Digital Humanities Projects with Small and Unusual Data: Some Experiences from the Trenches

Update March 15 2016: This content was selected for Digital Humanities Now by Editor-in-Chief Joshua Catalano based on nominations by Editors-at-Large: Ann Hanlon, Harika Kottakota, Heather Hill, Heriberto Sierra, Jill Buban, Marisha Caswell, Nuria Rodriguez Ortega. The slides have now been integrated, and they can also be seen in a reveal.js presentation here.

This is an edited version of a talk I gave at UC Irvine on February 5, at a Symposium on Data Science and Digital Humanities organized by Peter Krapp and Geoffrey Bowker.

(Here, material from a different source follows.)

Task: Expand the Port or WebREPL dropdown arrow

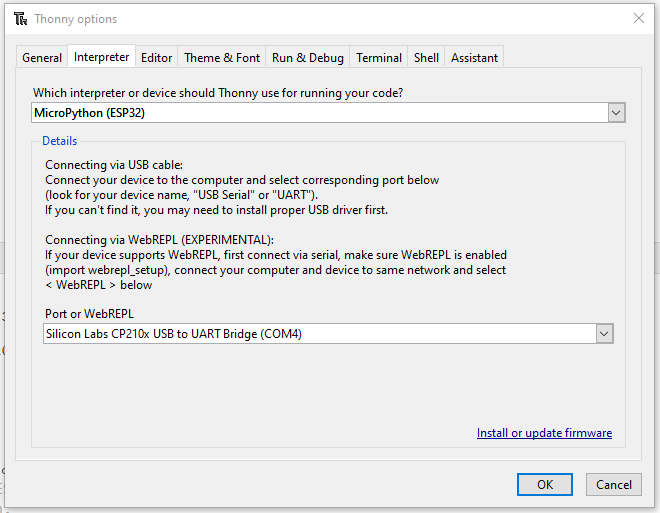Action: (604, 334)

I’ve made the focus of my talk Digital Humanities projects involving small and unusual data. What constitutes small and unusual will mean different things to different people, so keep in mind that I’ll always be speaking in relative terms. My working definition of small and unusual data will be texts and languages that are typically not used for developing and testing the tools, methods, and techniques used for Big Data analysis. I’ll be using “Big Data” as my straw man, even though most data sets in the Humanities are much smaller than those for whom the term is typically used in other fields. But I want to distinguish the types of data I will be discussing the from large corpora of hundreds or thousands of novels in Modern English which are the basis of important Digital Humanities work.… Read more…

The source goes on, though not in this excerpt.